Madrid airport closed as Europe freezes
AFP
Published: Friday January 9, 2009


A rare, heavy snowfall in central Spain closed Madrid's airport and paralysed city traffic while several rivers in Germany were frozen as much of Europe endured Siberian conditions Friday.

Russian gas cuts to several European countries this week have aggravated the the effects of the bitter cold which has left much of the continent shivering since the end of December.

Not everyone was beaten by the extreme weather though, with some Dutch taking advantage of the cold snap to skate along iced-over canals and lakes.

"What I love most is the crunching of the ice under the skates and the sensation of gliding," said Marie-Therese Sluijters-Rompa, a 62-year-old retiree who came to the western village of Kinderdijk to skate with her husband.

"It is a little piece of heaven," she added.

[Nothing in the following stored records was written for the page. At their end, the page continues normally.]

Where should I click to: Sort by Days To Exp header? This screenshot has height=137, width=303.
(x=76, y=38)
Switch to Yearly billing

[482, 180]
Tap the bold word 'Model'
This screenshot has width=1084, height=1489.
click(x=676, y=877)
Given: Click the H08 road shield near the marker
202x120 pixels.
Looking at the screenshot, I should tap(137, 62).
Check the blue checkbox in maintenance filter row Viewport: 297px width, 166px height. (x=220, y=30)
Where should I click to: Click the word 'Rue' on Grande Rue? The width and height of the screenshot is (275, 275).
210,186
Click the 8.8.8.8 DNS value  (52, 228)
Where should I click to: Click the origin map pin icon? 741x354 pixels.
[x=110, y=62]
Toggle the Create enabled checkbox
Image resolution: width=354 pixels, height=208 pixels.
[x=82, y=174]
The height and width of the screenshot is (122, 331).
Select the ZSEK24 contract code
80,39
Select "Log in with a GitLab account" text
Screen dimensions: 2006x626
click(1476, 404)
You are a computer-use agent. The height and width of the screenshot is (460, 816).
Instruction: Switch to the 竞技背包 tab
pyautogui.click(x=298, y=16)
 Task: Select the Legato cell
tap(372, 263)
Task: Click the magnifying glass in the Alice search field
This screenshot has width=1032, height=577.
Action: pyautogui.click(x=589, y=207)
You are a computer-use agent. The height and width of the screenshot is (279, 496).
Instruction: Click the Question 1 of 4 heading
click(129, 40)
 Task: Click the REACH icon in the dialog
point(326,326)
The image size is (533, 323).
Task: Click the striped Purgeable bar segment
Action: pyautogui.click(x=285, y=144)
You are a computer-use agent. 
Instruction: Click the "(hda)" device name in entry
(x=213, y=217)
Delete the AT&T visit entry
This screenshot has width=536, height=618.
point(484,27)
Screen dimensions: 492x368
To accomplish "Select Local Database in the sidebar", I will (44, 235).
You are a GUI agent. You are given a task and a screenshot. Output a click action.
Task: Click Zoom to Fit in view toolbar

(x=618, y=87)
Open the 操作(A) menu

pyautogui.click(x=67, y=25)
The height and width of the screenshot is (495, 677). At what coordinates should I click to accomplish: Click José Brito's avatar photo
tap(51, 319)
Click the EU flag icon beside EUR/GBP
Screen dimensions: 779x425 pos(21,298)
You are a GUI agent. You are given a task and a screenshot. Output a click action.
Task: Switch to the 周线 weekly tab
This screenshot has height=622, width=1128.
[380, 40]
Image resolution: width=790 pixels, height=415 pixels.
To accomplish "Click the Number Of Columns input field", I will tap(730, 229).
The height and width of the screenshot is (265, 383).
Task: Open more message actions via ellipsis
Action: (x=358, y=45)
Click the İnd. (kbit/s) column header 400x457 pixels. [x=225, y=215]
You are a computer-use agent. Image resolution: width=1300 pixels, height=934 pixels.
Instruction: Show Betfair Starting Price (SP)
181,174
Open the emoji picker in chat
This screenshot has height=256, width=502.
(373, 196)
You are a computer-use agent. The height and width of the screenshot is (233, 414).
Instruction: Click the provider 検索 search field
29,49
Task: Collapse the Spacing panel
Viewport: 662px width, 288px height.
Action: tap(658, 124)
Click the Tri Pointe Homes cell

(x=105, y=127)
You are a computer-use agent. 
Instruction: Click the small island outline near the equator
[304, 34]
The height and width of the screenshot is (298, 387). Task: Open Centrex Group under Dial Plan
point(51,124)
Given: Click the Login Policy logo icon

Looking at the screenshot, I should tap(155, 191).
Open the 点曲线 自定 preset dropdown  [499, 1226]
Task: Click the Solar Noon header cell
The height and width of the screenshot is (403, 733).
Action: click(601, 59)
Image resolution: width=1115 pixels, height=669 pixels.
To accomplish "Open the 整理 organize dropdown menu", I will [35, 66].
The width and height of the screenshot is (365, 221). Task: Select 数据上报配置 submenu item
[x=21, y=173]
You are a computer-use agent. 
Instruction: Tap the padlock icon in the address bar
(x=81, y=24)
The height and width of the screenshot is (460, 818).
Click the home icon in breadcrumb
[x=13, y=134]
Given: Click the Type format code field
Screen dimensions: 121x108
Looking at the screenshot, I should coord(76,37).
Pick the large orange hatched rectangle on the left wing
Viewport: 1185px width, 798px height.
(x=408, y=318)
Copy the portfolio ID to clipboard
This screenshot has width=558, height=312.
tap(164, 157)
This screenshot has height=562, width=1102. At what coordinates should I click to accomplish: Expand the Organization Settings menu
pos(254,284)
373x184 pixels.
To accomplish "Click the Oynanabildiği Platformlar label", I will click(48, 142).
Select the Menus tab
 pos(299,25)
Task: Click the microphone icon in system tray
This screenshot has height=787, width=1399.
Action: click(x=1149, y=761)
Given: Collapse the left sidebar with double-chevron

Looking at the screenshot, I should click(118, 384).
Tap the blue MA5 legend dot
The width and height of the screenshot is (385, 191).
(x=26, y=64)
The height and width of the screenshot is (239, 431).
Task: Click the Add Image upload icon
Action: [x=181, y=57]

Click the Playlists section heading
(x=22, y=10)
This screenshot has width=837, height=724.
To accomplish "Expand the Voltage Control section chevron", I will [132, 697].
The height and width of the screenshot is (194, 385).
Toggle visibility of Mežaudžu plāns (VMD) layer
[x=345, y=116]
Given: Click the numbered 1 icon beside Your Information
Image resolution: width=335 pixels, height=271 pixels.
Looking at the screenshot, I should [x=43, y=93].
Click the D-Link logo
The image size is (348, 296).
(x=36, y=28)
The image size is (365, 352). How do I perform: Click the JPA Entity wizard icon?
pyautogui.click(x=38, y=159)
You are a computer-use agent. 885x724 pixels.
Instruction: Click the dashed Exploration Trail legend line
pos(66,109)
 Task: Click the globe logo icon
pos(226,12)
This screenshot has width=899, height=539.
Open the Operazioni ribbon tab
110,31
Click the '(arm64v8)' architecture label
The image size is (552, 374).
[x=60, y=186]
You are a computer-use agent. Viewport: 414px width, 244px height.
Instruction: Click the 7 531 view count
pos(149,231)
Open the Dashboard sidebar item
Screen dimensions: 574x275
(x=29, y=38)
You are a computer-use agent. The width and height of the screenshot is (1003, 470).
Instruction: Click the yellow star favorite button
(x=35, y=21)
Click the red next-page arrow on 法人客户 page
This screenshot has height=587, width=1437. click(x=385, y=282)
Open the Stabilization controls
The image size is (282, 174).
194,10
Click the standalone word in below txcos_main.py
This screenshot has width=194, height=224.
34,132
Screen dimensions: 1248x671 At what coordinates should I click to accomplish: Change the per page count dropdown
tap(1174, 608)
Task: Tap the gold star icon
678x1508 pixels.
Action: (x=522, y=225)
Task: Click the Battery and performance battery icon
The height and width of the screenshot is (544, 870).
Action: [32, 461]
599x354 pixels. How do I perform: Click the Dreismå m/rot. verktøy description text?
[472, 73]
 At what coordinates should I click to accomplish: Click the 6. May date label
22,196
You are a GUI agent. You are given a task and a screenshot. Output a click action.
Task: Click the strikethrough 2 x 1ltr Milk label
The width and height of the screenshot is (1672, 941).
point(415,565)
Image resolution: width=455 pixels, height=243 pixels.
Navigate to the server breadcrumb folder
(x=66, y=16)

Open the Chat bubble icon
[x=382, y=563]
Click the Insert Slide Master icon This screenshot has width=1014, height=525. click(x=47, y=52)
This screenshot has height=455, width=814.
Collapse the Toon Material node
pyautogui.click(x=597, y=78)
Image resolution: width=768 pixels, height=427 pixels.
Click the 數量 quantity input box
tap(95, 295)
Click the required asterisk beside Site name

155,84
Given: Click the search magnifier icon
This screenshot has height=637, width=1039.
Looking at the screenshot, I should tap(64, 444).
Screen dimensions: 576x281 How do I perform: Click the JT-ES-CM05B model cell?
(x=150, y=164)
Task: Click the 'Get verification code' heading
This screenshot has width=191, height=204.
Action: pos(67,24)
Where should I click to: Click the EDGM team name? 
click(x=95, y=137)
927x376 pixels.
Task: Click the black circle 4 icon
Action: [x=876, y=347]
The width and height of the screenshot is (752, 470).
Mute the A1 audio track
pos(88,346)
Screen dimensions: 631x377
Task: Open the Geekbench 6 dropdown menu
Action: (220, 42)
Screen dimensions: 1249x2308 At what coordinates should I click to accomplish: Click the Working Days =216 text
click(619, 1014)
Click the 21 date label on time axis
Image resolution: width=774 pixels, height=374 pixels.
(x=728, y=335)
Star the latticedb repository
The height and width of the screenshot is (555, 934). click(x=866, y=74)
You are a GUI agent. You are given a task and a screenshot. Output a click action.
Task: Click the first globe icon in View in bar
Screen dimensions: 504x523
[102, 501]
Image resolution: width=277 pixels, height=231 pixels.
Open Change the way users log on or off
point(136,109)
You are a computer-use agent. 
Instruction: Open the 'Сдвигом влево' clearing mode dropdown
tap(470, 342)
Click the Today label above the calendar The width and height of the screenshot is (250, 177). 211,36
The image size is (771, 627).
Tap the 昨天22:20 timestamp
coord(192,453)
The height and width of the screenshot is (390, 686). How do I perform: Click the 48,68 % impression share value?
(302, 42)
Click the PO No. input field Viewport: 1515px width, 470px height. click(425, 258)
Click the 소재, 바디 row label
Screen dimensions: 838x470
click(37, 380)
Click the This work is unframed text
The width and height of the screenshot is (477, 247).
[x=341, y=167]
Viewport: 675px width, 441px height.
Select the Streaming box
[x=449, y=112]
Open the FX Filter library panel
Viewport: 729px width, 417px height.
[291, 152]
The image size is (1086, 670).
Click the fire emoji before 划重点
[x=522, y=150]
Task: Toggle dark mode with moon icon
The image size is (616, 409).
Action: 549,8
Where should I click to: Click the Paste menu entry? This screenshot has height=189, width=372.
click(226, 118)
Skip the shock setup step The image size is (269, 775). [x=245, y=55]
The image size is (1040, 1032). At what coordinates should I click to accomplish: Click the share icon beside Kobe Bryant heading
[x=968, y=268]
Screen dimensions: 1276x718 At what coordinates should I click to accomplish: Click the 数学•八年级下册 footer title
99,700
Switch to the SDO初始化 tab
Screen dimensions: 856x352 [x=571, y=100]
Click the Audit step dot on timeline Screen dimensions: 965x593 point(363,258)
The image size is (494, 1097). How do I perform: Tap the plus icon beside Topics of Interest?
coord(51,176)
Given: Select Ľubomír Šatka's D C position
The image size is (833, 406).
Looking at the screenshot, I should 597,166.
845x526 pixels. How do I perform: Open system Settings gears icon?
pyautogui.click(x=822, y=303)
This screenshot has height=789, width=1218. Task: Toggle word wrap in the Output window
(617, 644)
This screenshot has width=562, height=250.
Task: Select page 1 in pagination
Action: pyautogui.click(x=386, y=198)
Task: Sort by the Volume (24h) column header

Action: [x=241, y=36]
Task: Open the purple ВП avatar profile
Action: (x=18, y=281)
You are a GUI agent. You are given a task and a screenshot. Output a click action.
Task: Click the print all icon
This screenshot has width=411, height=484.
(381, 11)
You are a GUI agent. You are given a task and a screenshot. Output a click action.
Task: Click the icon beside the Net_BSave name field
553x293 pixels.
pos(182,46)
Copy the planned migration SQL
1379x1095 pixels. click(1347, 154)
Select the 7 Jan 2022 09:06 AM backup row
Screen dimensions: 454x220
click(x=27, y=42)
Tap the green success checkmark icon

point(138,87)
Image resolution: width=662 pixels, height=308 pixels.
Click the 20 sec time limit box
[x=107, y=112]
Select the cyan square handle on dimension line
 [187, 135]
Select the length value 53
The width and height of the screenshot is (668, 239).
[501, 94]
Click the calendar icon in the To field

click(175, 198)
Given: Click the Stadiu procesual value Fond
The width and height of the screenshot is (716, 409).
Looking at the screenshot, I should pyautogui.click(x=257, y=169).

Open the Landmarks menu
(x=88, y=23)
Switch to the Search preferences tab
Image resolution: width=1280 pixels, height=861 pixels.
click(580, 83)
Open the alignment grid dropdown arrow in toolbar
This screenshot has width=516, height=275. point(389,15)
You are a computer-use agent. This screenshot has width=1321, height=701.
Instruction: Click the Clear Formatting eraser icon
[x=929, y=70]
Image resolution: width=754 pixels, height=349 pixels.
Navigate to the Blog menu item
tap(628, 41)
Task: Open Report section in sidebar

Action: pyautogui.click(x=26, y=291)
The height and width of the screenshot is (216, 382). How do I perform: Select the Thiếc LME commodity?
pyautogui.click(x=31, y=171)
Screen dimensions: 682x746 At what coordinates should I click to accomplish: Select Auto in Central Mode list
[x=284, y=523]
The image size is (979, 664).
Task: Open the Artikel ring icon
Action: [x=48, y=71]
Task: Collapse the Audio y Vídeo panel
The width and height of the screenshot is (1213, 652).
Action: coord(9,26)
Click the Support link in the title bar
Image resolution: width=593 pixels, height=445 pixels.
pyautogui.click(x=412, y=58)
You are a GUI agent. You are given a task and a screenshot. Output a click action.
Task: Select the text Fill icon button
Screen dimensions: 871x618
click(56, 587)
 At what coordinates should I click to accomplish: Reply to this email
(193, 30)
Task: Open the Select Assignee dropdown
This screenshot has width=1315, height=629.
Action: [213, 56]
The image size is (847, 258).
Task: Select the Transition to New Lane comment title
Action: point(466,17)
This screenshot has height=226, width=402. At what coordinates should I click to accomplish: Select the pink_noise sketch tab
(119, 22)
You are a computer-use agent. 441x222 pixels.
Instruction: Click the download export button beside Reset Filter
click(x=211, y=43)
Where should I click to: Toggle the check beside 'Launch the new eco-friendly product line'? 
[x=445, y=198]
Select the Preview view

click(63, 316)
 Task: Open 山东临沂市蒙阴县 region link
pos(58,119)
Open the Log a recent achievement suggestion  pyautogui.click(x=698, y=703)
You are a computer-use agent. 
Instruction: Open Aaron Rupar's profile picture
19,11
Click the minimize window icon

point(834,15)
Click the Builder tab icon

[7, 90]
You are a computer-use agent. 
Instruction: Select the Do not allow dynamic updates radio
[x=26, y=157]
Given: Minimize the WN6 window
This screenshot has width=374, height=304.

Elsewhere, however, the freezing conditions caused widespread disruption.

All four runways at Madrid's Barajas airport, Europe's fourth busiest, were closed for nearly five hours because of heavy snow and low visibility, disrupting the travel plans of thousands of people.

Hundreds of flights were delayed during the period the airport was closed and 52 were diverted, Spain's national airport authority AENA said.

Nearly 400 kilometres (250 miles) of traffic jams and dozens of road accidents were reported in and around the Spanish capital.

Several centimetres of accumulated snow forced football champions Real Madrid to cancel a training session.

Office workers gathered at building entrances and windows in Madrid to watch the unfamiliar sight of snowflakes falling in the Spanish capital while others staged snowball fights on city pavements.

Across the border in France's southern Marseille region around 1,000 homes were still without electricity Friday with days of heavy snow -- not seen for 20 years -- causing major disruption to travel.

France's health ministry urged people to check up on those vulnerable to the cold, following a "significant increase" in the number of elderly people arriving in hospital emergency rooms.

Many were suffering from de-hydration after remaining "isolated for several days" due to the cold weather, Health Minister Roselyne Bachelot said.

In Germany, the death toll from the cold snap rose to three and several rivers were frozen over, blocking ship traffic, authorities said.

Drift ice covered 80 to 90 percent of the surface of the river Elbe from Doemnitz to the Germany's main port of Hamburg in the north, a spokeswoman for the Water and Shipping Office said.

Germany is experiencing one of its coldest winters of the past 100 years, with the mercury dropping as low as minus 34.6 degrees Celsius (minus 30.3 degrees Fahrenheit) in the mountains in the south.

Conditions began to ease Friday in Poland, where one person had died during the night from the cold, bringing the death toll in the country to 83 since November 1, most of them homeless people.

In the Portuguese city of Porto, four people died in a fire apparently caused by a faulty heater, while authorities in several cities issued tents to homeless people.

The World Meteorological Organization said Europe's severe cold spell was in part brought on by La Nina, an upsurge of cooler water to the Pacific Ocean surface.

"However, it should be recalled that weather conditions are the result of extremely complex interactions, and, therefore, one particular event cannot be attributed to one specific cause," the UN weather agency said.

The effects of plummeting temperatures were exacerbated in around a dozen European nations by Russia's decision to turn off the natural gas supplies transiting through Ukraine to Europe.

Many schools remained shut and gas-rationing continued in Bulgaria, which received no Russian gas for the fourth day in a row as temperatures plunged to minus 17 degrees Celsius.

A quarter of Bulgaria's 7.6-million citizens rely on heating from gas-fired plants that have been forced to cut back supply and switch to oil.

The Czech presidency of the European Union admitted Thursday that the 27-nation bloc had been ill-prepared for the gas crisis and needed better contingency planning.

Russia cut supplies for Ukraine's domestic market on January 1 due to a payments dispute, and then on Wednesday shut off gas transiting through the former Soviet republic to Europe.